From the entries below, retype only the lines from the one with "Where should I click to: Select" through the one with "Click the integer", exactly as written.

Stored items:
§

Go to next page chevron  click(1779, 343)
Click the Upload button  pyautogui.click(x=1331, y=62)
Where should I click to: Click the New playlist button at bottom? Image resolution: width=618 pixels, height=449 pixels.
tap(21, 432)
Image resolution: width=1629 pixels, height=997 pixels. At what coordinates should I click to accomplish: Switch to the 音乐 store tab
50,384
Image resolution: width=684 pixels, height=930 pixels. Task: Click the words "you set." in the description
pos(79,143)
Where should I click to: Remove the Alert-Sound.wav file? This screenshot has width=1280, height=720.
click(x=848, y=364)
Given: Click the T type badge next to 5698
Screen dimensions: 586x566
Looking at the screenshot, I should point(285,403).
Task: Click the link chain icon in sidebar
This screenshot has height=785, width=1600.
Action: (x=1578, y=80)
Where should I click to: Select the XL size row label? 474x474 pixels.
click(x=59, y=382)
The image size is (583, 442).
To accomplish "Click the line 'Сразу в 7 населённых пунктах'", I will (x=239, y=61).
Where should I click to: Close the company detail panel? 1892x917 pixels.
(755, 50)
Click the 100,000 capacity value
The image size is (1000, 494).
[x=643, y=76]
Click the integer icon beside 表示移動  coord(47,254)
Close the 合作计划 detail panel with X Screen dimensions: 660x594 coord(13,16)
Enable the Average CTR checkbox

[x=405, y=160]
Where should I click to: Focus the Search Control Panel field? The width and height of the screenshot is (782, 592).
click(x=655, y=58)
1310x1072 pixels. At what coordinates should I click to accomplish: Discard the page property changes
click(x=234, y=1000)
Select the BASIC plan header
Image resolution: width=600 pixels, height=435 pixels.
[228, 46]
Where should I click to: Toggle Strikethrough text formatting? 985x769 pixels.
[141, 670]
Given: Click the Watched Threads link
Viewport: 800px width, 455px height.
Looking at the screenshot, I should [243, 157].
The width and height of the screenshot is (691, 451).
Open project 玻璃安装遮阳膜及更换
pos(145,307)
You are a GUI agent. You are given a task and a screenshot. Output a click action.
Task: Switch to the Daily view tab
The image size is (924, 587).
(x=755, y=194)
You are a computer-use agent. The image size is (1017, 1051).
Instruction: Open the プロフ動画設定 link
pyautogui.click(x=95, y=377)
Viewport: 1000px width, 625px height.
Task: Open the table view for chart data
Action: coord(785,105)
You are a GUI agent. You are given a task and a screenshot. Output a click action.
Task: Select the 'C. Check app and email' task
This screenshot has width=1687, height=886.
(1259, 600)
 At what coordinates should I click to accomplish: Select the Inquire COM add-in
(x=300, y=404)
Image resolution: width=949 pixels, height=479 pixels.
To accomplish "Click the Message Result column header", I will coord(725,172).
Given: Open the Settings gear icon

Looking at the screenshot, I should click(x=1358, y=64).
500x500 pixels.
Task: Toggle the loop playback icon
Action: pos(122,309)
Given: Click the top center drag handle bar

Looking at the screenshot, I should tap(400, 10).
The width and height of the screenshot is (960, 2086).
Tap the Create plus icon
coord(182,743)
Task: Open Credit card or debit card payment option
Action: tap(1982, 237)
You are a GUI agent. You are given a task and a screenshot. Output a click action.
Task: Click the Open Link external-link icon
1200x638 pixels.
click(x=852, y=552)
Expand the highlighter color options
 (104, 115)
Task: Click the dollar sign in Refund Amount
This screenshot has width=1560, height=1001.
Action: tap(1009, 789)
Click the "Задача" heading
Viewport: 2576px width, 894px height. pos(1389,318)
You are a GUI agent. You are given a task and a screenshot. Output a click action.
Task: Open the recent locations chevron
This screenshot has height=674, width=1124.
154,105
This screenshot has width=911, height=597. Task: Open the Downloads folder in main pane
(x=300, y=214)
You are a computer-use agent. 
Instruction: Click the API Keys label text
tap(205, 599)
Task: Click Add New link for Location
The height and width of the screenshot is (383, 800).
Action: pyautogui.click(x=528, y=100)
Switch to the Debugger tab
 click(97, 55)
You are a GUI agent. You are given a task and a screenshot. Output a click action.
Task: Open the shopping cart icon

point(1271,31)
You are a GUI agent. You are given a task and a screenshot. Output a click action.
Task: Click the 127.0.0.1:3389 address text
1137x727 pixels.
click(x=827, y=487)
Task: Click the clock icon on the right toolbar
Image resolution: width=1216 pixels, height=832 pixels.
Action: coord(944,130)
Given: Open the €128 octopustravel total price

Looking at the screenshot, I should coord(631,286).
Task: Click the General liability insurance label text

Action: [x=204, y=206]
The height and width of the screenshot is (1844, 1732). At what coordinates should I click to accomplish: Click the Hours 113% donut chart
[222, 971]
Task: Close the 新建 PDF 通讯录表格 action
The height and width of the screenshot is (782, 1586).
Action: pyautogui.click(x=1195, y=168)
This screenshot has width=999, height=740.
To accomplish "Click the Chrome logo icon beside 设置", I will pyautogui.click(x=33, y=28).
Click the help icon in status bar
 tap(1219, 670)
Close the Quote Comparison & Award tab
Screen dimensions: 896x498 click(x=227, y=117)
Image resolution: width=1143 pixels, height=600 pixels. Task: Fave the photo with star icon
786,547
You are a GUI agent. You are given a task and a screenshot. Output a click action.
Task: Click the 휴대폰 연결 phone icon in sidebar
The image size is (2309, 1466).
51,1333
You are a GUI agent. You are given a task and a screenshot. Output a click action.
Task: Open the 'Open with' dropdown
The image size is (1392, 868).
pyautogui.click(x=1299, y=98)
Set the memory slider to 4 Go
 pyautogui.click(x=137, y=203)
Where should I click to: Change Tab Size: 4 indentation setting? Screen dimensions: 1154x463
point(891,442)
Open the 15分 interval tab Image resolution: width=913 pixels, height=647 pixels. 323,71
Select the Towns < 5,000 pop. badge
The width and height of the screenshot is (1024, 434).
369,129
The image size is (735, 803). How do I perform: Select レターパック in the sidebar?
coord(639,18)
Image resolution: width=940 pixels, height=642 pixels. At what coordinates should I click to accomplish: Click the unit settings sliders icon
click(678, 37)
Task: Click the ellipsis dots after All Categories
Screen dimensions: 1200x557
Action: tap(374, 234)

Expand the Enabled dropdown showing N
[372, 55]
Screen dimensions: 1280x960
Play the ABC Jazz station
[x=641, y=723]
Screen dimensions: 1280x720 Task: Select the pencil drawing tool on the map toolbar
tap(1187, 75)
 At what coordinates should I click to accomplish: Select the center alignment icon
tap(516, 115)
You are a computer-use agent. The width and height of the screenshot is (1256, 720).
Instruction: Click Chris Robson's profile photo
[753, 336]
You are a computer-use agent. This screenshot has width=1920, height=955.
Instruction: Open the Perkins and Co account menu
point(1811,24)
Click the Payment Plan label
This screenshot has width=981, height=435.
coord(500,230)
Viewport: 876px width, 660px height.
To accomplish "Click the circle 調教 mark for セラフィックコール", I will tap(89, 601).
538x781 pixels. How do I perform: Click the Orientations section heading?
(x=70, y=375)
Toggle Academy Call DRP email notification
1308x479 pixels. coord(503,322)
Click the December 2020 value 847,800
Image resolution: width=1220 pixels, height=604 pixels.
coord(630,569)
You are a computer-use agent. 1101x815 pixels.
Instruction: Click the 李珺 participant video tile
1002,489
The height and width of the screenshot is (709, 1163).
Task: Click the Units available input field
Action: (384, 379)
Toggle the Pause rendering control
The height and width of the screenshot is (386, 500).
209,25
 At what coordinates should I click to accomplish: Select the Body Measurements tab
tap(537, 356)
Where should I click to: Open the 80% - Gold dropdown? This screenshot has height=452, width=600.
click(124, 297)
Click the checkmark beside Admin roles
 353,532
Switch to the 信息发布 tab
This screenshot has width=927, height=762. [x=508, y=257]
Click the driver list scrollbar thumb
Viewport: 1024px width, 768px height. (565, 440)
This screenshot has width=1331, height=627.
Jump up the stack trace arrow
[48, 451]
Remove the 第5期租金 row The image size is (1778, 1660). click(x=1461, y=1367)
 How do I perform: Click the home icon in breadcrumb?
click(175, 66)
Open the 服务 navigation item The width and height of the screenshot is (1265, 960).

§

Answer below:
Where should I click to: Select the XL size row label? 474x474 pixels.
click(x=59, y=382)
The image size is (583, 442).
To accomplish "Click the line 'Сразу в 7 населённых пунктах'", I will (x=239, y=61).
Where should I click to: Close the company detail panel? 1892x917 pixels.
(755, 50)
Click the 100,000 capacity value
The image size is (1000, 494).
[x=643, y=76]
Click the integer icon beside 表示移動  coord(47,254)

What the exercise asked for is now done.